Children and digital dumpsites: e-waste exposure and child health
In various contexts, e-waste is recycled with informal technologies that cause contamination by toxic elements present in electrical and electronic equipment or by the toxins generated by its precarious processing. Therefore, there is a risk of occupational and environmental exposure both for workers and for children (many of them daughters and sons of workers) who have contact with electronic devices or e-waste, during their collection, storage, handling and recycling. Due to exposure to toxins, adverse health conditions can be generated.
Considering the increase in the production of these electrical and electronic devices and considering the high percentage of informal recycling, the contamination associated with the mismanagement of e-waste should be taken as a public health priority, above all, due to the risk of exposure for children and girls in their various stages of development. Consequently, the inappropriate handling of electronic devices during their recycling must be dealt with in a multidisciplinary perspective, covering various sectors of society.
Provide minimum contents, to address the toxicological risks associated with the precarious management of e-waste (WEEE) as a public health problem. Thus, the course proposes the knowledge integration in various areas and presents instruments that allow the identification of health problems arising from accumulated risk, in places where electrical and electronic devices are recycled with deficient technologies. In addition, the course establishes guidelines for the coordination of multidisciplinary technical teams. These guidelines are useful in the design of contextualized schemes aimed at reducing the identified risks. Above all, for the risks that affect the most vulnerable population groups, among which children stand out.

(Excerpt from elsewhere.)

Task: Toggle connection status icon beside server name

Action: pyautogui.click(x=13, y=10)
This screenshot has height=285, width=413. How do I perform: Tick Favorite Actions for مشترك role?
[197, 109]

Acquire a comprehensive vision of the methodology for the evaluation of health risks, with emphasis on the risk for children, and its application in sites contaminated by the precarious management of e-waste.
The program states that the participant will be able to identify health risks, especially for children due to the presence of chemical, physical, biological and/or social threats, derived from labor informality in the management of e-waste.
The student will understand the importance of WEEE as a public health problem and will be trained to seek technical and scientific information to keep up-to-date in their daily practice, and will be introduced to ethical principles to face complex problems.
The course is open and available on the Virtual Campus for Public Health (VCPH). Because it is a self-study course, participants can regulate their times and moments of dedication. The estimated time to complete all the modules and the final evaluation is 20 hours.
In principle, the course is proposed for health and environmental professionals, as well as for undergraduate and graduate students in these areas. However, since the course is designed in an accessible academic language, it can be taken by professionals from other areas interested in the subject, such as decision makers in public policies for WEEE, social and economic entrepreneurs in the recycling industry, and community leaders in areas affected by WEEE.
Module 1: Introduction: General aspects of WEEE.
Module 2: Differentiate the exposure pathways involved in the informal recycling of e-waste.
Module 3: Estimation and evaluation of health risk.
Module 4: Risks to children, women of childbearing age, and informal workers.
Module 5: Risk communication and its management.
Module 6: The need to create multidisciplinary and multisectoral groups.
Module 7: Introduction to the “Rapid Methodology” strategy and its structure.